The decline in Canadian home prices this year will not turn into a prolonged downfall like the one that happened in the early 1990s.
Back then, home prices kept declining for several years. In the case of Toronto, prices fell for seven long years following the 1989 peak and eventually lost roughly 30% of their value. What is different this year is that price declines are happening in a unique economic and demographic environment. Four main elements of that changed environment are discussed below.
Mortgage rates vs. inflation
In the late 1980s, mortgage rates were at double-digit levels, peaking at nearly 14% in 1990 for both variable rates and the benchmark 5-year mortgage rate.
As inflation was running at 6% annualized growth at that time, the real rate (the nominal rate minus the inflation rate) was at a hefty 8% level. This seems like an extremely tight monetary policy.
In retrospect, it seems clear that at that time the Bank of Canada’s determination to prevent inflation with extremely high real interest rates had contributed to the outbreak of a recession of the early 1990s, and a consequential prolonged decline in home prices.
Fast-forward to this year, and the annual growth rate for inflation appears to have peaked mid-year at 8% and is now at 6.9% (annualized rate as of October) and mortgage rates, both variables and 5-year fixeds, are in the 5% to 6% range. This means the real mortgage rates are marginally negative, in sharp contrast to the situation in the early 1990s. Clearly, the Bank of Canada is now threading much more cautiously in its fight with inflation than two decades ago.
Furthermore, inflation seems to have halted in the U.S. It’s now at 7.7% as of October following a gradual but steady decline from its peak of 9.1% in June 2022. American inflation rates are a traditionally good leading indicator for Canadian rates.
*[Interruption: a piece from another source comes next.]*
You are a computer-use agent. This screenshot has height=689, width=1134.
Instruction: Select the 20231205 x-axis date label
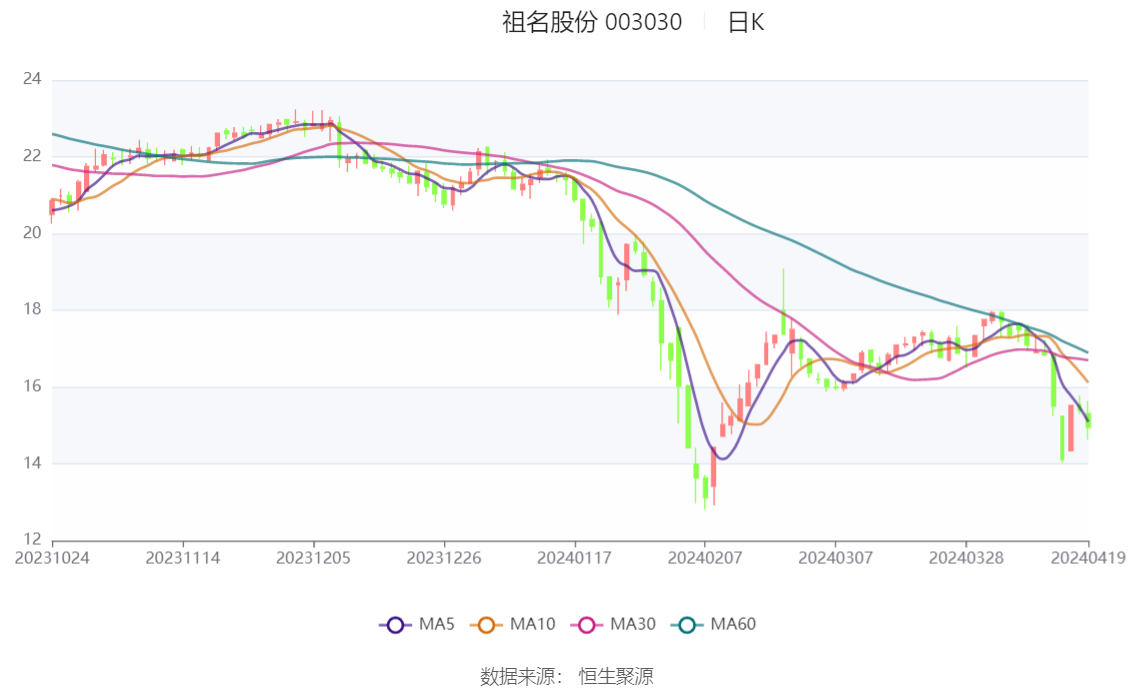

All this suggests that mortgage rates alone will likely not be a strong factor undermining house prices in the long run.
The immigration factor
The federal government has recently announced that its target immigration level will rise steadily over the next few years to reach 500,000 new residents in 2025. This would be an all-time high for Canada and well above the last few decades’ annual average of roughly 300,000.
Newcomers to Canada are traditionally a good source of housing demand. A National Bank of Canada study shows that 30% of all 25- to 44-year-old immigrants (a prime age for homebuying) who arrived in Canada in the previous five years are already homeowners.
Among those who arrived five to 10 years earlier, 53% were homeowners, only six percentage points less than those Canadian-born. In Toronto, Vancouver and Calgary, their ownership rates were even higher than those born in Canada.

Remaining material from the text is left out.